The first students' CubeSats to be sponsored by ESA's Education Office have passed their Final Acceptance Review and have been declared ready for launch on board the maiden flight of Vega, the new ESA launcher. The launch window for this historic lift-off opens on 26 January and ends in the first week of February 2012.
The seven university-built picosatellites, each weighing only 1 kilogram, were integrated with the devices that will carry them during launch – the P-PODs, or Poly-Picosatellite Orbital Deployers – between late October and mid November. Before they could be cleared for launch, they had to pass a detailed technical examination known as the Final Acceptance Review.
The review panel was composed of representatives of the ESA Education Office, the VEGA Project, and the Italian Space Agency (ASI), supported by ESA specialists of all relevant spacecraft disciplines.
The formal review process began on 24 November at the agency’s Space Technology and Research Centre (ESTEC) in the Netherlands, and it was successfully concluded on 9 December. Meanwhile, the CubeSats, already installed inside their P-PODs, were delivered to Europe’s Spaceport in Kourou, French Guiana, at the end of November.
Between 12 and 14 December, the three P-PODs containing the CubeSats were integrated on-board the LARES System, the primary payload of the VEGA Maiden Flight Mission. Later on during the launch campaign, this will be attached to the launch vehicle’s upper stage.
The single-unit CubeSats, whose development represented a highly valuable, if not unique hands-on learning experience for the university students that were involved - were developed by teams from 6 different European countries:
- Xatcobeo (a collaboration of the University of Vigo and INTA, Spain)
- Robusta (University of Montpellier 2, France)
- e-St@r (Politecnico di Torino, Italy)
- Goliat (University of Bucharest, Romania)
- PW-Sat (Warsaw University of Technology, Poland)
- MaSat-1 (Budapest University of Technology & Economics, Hungary)
- UniCubeSat GG (Universitá di Roma ‘La Sapienza’, Italy)
The CubeSats and the LARES payload structure will now be stored in a special clean room facility at CSG Kourou until their integration with the Vega launcher.
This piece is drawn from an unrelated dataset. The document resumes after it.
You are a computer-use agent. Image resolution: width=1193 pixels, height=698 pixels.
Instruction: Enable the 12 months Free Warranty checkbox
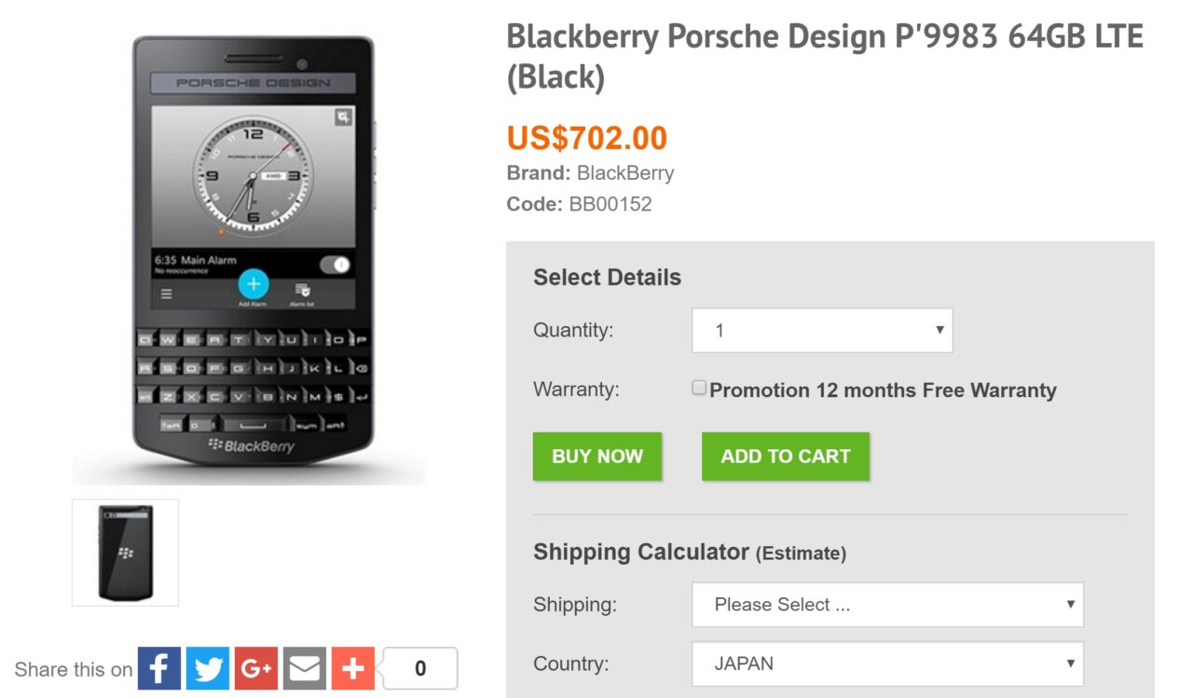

CubeSats are picosatellites of standardised dimensions (cubes of 10 cm per side, with a maximum mass of 1 kg) which can be operated from university or radio amateur ground stations. They are ejected into space by standardised deployment systems, which – for this launch - were P-PODs supplied to ESA by the California Polytechnic State University in the United States.
The primary payload on the Vega inaugural flight is the spherical Laser Relativity Satellite (LARES), which is installed on-board the LARES System along with AlmaSat-1 (an ASI Educational Satellite built by University of Bologna, Italy), and the P-PODs of the 7 ESA CubeSats. The accommodation of the CubeSats on-board the LARES System was made possible by an agreement between ESA and ASI.
The ESA CubeSats and LARES will be flying on the maiden launch of Vega, VV01. This new European launch vehicle has been designed to deliver small satellites into low or sun-synchronous orbits.